Right after New York happened, a few asked me when Philly was. … and then … nothing…. :-) Philly, in some ways, was definitely off the radar. And you know, I think that’s the way I like it. It allowed me to focus on it without the added of pressure of other eyes. Yet, it’s a fairly large event. Certainly enough to justify a road trip and hotel room for the night. The organization, however, is somewhat clunky in spots. But, the course is fair, and easy enough, albeit somewhat boring towards the end. But, all in all, I would definitely do this race again and I left Philadelphia a much happier person than when I arrived.

For the few days prior I really had a lot of trouble figuring out what pace I should run this. My recent half marathon predicted 3:02 (6:56), and my 18mile race predicted 3:00 (6:52). But, my marathon PR was only 3:10:45 from last April, and I thought these paces would be a little aggressive. I also don’t have a lot of faith in these race predictors when it comes to the marathon. Anything between a 5k and half marathon they seem to do a good job, but the marathon predictions have always seemed aggressive.

In October, I tried running these paces for 20 miles and, on my best day, was only able to hold 6:58, and each time I was completely spent when finishing. This gave me a lot more confidence in what pace I felt I could do, but I still thought it would be nuts to target anything faster since I would have to be going 6.2 miles more. I asked some people advice and got a lot of conflicting feedback. The night before I decided, shit, I’ll just do it like I did my long run and find what feels good and hope for anything under 3:05 (7:04). Shaving another 5 minutes would be great.

But, going back to the day before the race, I grabbed my stuff which consisted of what I planned to run in, some gels, a change of clothes, toiletries, and traveled extremely lightly by car to the Holiday Inn in Philadelphia. When I arrived, I checked into a surprisingly clean room. Headed out to the convention to get my race packet.

After the convention, walked around, had a nice dinner, more walking around. Observed how friendly the locals were and was somewhat perplexed. Went to a self serve ice cream shop, which looks exactly like the one on St Marks in the city, and while there, was too much of a coward to try the cream cheese flavored ice cream.

After a while, I was approached by another runner making small talk and asked about my plans for the race and what sort of time I was targeting. I told him 3 hours before I even thought about it. It was somewhat of a shock to me because I wasn’t thinking about this race when I said it, but more about what I wanted to do eventually. Also, I didn’t yet have a hard number in mind this race. The decision for 3:05 I previously mentioned happened later on that night in my hotel room. I almost felt like I was lying when I said it. Nonetheless, he was impressed. He was hoping to break 3:50 and I told him with undeserved confidence that he’ll do it. We wished each other luck and I headed to my room and was in bed by 9:00pm.
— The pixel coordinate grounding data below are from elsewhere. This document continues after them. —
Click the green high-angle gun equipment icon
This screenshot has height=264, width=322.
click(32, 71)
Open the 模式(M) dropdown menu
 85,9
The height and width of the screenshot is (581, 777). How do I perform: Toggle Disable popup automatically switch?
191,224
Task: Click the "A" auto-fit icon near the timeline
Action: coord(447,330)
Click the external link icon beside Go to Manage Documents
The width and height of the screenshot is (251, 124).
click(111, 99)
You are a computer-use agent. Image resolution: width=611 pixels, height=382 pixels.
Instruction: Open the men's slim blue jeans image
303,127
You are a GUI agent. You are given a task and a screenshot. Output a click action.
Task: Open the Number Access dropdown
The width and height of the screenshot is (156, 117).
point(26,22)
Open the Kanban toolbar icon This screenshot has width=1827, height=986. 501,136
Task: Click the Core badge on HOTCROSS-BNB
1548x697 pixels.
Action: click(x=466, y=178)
Fell asleep probably before 10 and woke up a little after 2am. I was happy for four hours sleep and knew it was enough. I continued to lay in bed until it was time to get up. Unfortunately, Philadelphia is certainly not a city that doesn’t sleep, because EVERYTHING is closed at 5:30am. Finding the coffee maker full with water, and a floating hair on top, along with a slimy coating of algae on the sides, was enough to make me wait until 6:30 for coffee. Plenty of runners were in the hotel breakfast room at that time and I was in absolute fascination how some could pile the bacon on before running a marathon. My intention isn’t to pass judgement on their dietary choices, but man, if I ate bacon (and I don’t), I wouldn’t be able to run half a mile without burping it up for the rest of the day. I went the boring route of a bagel with a couple of hard boiled egg whites and 2 cups of coffee.
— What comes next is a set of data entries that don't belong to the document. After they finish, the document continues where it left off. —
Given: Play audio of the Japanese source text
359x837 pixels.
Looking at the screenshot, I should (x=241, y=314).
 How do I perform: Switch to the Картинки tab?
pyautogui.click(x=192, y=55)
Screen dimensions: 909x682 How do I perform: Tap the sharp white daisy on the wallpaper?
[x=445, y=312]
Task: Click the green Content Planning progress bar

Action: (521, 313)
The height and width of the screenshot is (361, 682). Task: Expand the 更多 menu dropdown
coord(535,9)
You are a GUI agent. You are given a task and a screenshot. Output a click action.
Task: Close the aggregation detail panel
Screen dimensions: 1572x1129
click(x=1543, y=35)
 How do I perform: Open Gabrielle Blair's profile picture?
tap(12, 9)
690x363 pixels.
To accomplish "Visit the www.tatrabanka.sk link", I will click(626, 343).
The walk over from the hotel to the start was about a mile and was exhilarating. It was dark out and the weather a bit cool. It just felt like a good day to run and I was feeling excitement. I knew this was going to be a good day. The closer the crowd got, the bigger it grew, as more runners joined by walking all in the same direction. I got lucky and spotted some port-a-potties on the way, so with the morning coffee, combined with the walking made this a real convenient opportunity. For once, everything was really going right.

Upon arriving at the start there was some chaos as to where to go. No signs whatsoever and I found myself just following the crowd as if I was part of a herd of cattle with no idea where I was going. Eventually I spotted UPS trucks and had to hop gates to get there. I don’t know which way I was supposed to go, but this worked. Packed up my brand new sweats which I planned to throw away at the start and checked them in. Took a couple of glucose shots. Stuffed my shorts with gels. Then headed to the start.

Getting to my corral was a bit tricky. As I was trying to get through the crowd, and unsure if I was going in the right direction they started playing the national anthem. I realized from the pace group with the balloons I was near the start of the 4:00 marathoners. I quickly pushed my way through the crowd, now even more unsure if I was going in the right direction. You could not go forward. It was either right or left. Luckily I chose left. and there was space to walk up to the front of the start as soon as I broke out of the crowd.

At the start I saw a 3:10 pace group and considered going out with them. Then wondered about a 3:00 pace group and asked the pace leader. They were a few yards ahead so I decided kept my eye on them. I figured I would go out at a comfortable pace and make sure not to pass them.

Well, the horn went off and that’s what I did. The beginning felt VERY slow. It was slower than what I though was target pace, but I would not pass them.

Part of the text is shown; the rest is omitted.